▶ _Directions_
Work out how many lines below hold the string "ميزانية" and state only that figure.
*** Opening of Available data ***
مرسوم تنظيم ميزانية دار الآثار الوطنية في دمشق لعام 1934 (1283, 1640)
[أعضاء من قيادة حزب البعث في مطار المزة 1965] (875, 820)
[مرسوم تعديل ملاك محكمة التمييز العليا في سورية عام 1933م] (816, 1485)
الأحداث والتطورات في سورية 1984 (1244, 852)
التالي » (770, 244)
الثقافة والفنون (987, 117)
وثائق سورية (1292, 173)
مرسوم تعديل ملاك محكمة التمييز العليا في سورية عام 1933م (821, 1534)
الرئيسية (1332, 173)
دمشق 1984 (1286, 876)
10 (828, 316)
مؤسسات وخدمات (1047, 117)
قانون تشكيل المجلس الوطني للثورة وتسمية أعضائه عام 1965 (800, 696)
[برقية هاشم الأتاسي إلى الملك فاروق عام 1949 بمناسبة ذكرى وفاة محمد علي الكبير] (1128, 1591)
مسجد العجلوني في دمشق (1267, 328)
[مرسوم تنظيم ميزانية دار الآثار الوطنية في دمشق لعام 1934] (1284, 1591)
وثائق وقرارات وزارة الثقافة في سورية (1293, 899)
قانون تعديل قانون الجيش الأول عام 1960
*** Close of Available data ***
▶ _Task result_
2